### Texto
────────────────

Arquivo do mês: maio 2006

E Haja Saudade…

De vez em quando o Brasil se esquece – ou finge que esquece – que anda enfermo, ferido, magoado, perdido de sonhos e esperanças e me envia ventos perfumados, brisas sonoras, beijos com gosto de caldo de cana gelado.

Amigos me presenteiam com seus poemas, romances, músicas, notícias sem siglas, sem sangue, sem vergonhas e humilhações… só saudades em cartas escritas a mão, como antigamente, com direito a envelope e selo carimbado…
É mel direto no coração!
Eu deixo que me mimem.
As dores e medos já vem sozinhos, em largas golfadas de enxofre expelidas pelos noticiários, internet, jornais e televisão. Delas, nem aqui no meu monte de coelhos e raposas, eu escapo.
Desde que morri e renasci, entretanto, deixo que – apesar de tudo, seja o que for esse tudo – me mimem.

────────────────

### Material fornecido
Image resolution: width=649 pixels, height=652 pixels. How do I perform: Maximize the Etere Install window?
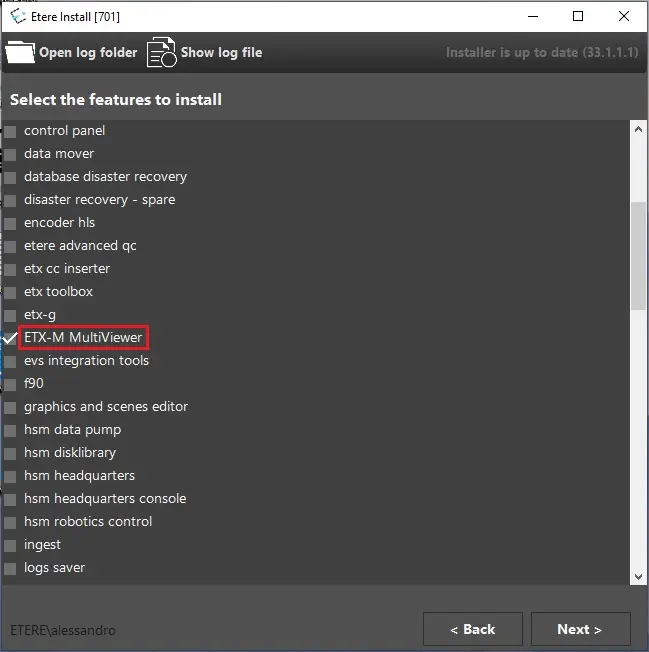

────────────────

### Objetivo do exercício
Reproduza, por favor, o texto sobre a saudade do Brasil por inteiro, sem mudar nenhuma palavra nem sinal. Os dados são um material à parte, sem ligação com o texto.

### Resposta ao problema
Arquivo do mês: maio 2006

E Haja Saudade…

De vez em quando o Brasil se esquece – ou finge que esquece – que anda enfermo, ferido, magoado, perdido de sonhos e esperanças e me envia ventos perfumados, brisas sonoras, beijos com gosto de caldo de cana gelado.

Amigos me presenteiam com seus poemas, romances, músicas, notícias sem siglas, sem sangue, sem vergonhas e humilhações… só saudades em cartas escritas a mão, como antigamente, com direito a envelope e selo carimbado…
É mel direto no coração!
Eu deixo que me mimem.
As dores e medos já vem sozinhos, em largas golfadas de enxofre expelidas pelos noticiários, internet, jornais e televisão. Delas, nem aqui no meu monte de coelhos e raposas, eu escapo.
Desde que morri e renasci, entretanto, deixo que – apesar de tudo, seja o que for esse tudo – me mimem.